Objectif : concurrencer le Cameroun
Pilier de l’économie tchadienne dans les années 1990, avant la montée en puissance de l’industrie pétrolière, l’or blanc est redevenu ces cinq dernières années un secteur prioritaire pour les pouvoirs publics tchadiens, qui s’activent pour atteindre une production de 300 000 t/an, et venir concurrencer le Cameroun, leader de la production de coton-graine dans l’espace Cemac (347 000 t en 2021-2022, contre 370 000 t lors de la campagne précédente).

Parallèlement aux engagements d’Olam d’assainir la gouvernance financière de la CotonTchad SN et de relancer sa productivité, les autorités tchadiennes ont multiplié les initiatives pour développer l’ensemble de la filière. En 2020, l’État a signé une convention de financement de la subvention pluriannuelle sur les intrants agricoles avec l’Union nationale des producteurs de coton (UNPC) et la CotonTchad SN, dotant d’une enveloppe de 16 milliards de F CFA les subventions aux intrants, de façon à ce que celles-ci s’élèvent à 3 milliards de FCFA par saison cotonnière jusqu’à 2024.
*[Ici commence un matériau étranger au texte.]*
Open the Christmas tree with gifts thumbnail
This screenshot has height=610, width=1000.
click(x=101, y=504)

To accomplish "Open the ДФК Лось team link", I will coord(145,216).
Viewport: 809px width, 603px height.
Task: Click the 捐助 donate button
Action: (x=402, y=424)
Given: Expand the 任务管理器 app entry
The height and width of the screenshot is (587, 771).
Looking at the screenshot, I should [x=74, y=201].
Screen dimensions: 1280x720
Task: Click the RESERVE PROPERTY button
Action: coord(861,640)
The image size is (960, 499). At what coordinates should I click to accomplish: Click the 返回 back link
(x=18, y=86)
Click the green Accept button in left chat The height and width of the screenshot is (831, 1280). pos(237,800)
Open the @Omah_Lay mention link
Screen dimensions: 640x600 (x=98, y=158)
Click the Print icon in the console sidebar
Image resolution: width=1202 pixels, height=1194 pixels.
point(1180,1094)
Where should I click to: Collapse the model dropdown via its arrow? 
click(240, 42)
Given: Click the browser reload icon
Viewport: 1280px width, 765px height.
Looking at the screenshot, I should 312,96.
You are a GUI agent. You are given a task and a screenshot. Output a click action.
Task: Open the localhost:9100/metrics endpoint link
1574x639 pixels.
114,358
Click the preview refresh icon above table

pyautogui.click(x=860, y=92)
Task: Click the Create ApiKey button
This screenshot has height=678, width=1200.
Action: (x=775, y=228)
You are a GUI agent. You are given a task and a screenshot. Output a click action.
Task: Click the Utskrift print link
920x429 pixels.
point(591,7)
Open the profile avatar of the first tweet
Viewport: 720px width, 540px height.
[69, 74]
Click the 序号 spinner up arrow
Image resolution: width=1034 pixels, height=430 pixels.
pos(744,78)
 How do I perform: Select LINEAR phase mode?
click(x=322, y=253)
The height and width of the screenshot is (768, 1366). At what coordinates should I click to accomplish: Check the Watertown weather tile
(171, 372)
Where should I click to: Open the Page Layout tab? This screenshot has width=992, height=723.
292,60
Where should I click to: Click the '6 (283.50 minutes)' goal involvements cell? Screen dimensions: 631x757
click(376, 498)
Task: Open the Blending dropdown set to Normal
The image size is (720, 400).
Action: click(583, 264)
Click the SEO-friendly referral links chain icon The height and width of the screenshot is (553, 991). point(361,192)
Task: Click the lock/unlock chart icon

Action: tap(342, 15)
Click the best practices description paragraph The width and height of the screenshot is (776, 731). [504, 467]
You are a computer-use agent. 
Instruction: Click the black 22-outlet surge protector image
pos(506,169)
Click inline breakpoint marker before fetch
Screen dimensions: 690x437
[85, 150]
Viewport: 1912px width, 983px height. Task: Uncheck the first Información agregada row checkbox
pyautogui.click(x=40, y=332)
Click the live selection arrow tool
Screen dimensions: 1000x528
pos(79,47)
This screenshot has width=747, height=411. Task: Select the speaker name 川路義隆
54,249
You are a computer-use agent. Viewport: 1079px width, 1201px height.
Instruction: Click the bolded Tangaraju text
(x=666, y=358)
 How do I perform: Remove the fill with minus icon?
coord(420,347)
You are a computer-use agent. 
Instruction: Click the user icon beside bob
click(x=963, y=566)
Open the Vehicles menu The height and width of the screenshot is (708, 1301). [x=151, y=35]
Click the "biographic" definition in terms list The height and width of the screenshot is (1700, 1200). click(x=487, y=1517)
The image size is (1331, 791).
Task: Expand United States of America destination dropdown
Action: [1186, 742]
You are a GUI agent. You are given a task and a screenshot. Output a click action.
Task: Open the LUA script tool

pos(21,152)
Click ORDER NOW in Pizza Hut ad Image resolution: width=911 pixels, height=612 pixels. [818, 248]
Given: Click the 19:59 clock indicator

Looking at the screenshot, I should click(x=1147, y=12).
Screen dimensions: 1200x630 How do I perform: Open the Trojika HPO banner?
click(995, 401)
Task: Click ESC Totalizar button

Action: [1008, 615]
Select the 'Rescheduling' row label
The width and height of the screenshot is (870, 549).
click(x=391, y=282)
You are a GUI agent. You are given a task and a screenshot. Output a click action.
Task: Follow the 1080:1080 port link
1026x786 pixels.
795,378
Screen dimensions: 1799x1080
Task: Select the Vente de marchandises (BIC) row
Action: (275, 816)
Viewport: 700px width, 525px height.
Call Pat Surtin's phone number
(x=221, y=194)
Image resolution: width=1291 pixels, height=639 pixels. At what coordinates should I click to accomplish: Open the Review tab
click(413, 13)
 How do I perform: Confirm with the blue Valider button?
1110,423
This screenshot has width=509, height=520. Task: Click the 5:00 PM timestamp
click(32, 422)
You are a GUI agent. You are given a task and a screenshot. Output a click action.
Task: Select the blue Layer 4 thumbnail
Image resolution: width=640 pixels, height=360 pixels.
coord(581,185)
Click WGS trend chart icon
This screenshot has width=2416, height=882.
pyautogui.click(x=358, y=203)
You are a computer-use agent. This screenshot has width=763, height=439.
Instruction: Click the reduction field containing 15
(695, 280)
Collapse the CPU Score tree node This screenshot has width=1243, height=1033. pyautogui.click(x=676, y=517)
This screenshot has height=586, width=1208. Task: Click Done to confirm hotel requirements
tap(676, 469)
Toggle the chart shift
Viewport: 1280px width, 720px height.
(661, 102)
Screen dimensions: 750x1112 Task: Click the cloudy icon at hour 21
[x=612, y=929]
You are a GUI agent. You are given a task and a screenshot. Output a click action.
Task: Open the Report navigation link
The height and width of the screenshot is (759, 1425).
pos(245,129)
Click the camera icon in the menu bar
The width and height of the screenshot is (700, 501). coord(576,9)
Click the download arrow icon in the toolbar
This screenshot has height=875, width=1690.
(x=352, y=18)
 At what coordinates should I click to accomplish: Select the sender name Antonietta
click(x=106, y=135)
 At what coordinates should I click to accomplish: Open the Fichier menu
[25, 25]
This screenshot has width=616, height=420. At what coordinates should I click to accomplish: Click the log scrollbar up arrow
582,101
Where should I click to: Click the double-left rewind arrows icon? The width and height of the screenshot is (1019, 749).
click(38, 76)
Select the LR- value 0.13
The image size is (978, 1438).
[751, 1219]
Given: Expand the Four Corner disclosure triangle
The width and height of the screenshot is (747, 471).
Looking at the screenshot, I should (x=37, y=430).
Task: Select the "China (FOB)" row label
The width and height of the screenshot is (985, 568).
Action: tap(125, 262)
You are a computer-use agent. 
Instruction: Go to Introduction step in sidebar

Par ailleurs, les nouvelles usines de délintage et d’égrenage de Gounou-Gaya devraient résoudre les difficultés logistiques auxquelles nombre de cotonculteurs sont confrontés pour acheminer les balles de coton depuis les champs jusqu’aux usines en empruntant des pistes rurales. « Ces nouvelles unités faciliteront la vie à de milliers de producteurs, parce qu’ils n’auront plus à faire des centaines de kilomètres pour convoyer leur coton », a souligné Laoukein Kourayo Médard, le ministre tchadien de l’Agriculture, lors de l’inauguration de l’unité de délintage de Gounou-Gaya.